START Dataset content

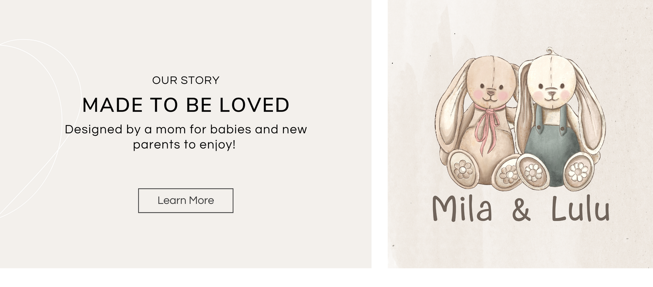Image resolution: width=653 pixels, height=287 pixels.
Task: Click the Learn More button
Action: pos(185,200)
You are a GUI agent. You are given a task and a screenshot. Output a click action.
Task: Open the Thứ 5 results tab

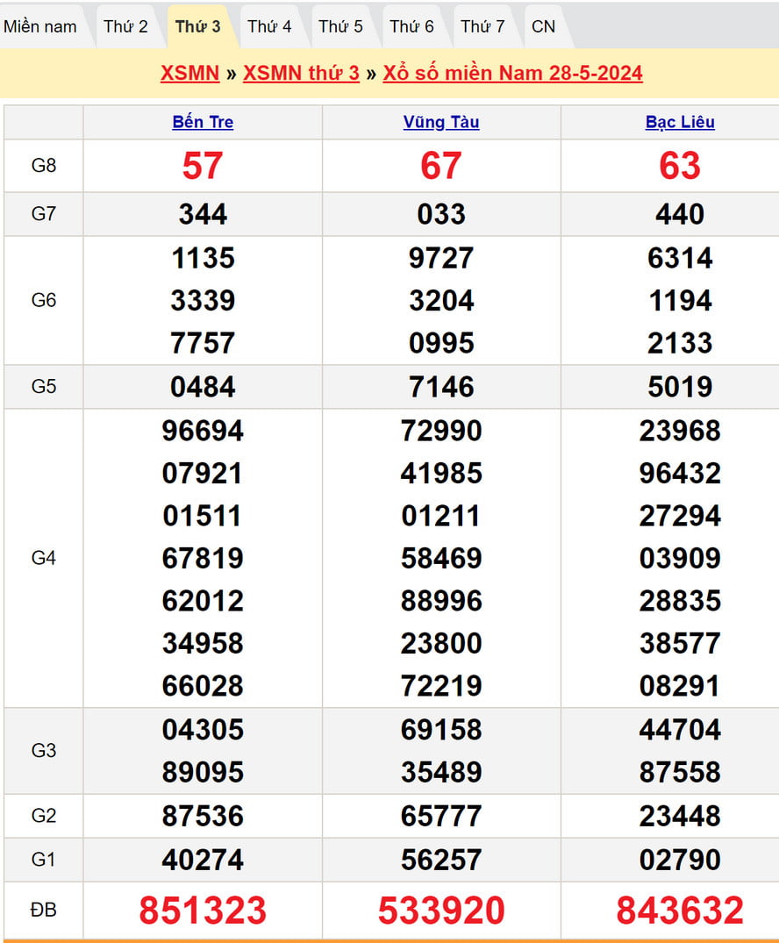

END Dataset content
START Dataset content

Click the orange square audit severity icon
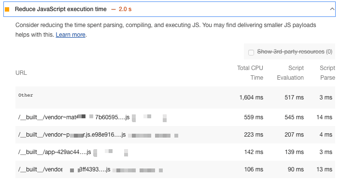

END Dataset content

= Your goal =
Above this instruction are the records; retype exactly the lines from the one containing "You are a GUI" up to and including the one containing "Task: Open the Thứ 5 results tab".

= Result =
You are a GUI agent. You are given a task and a screenshot. Output a click action.
Task: Open the Thứ 5 results tab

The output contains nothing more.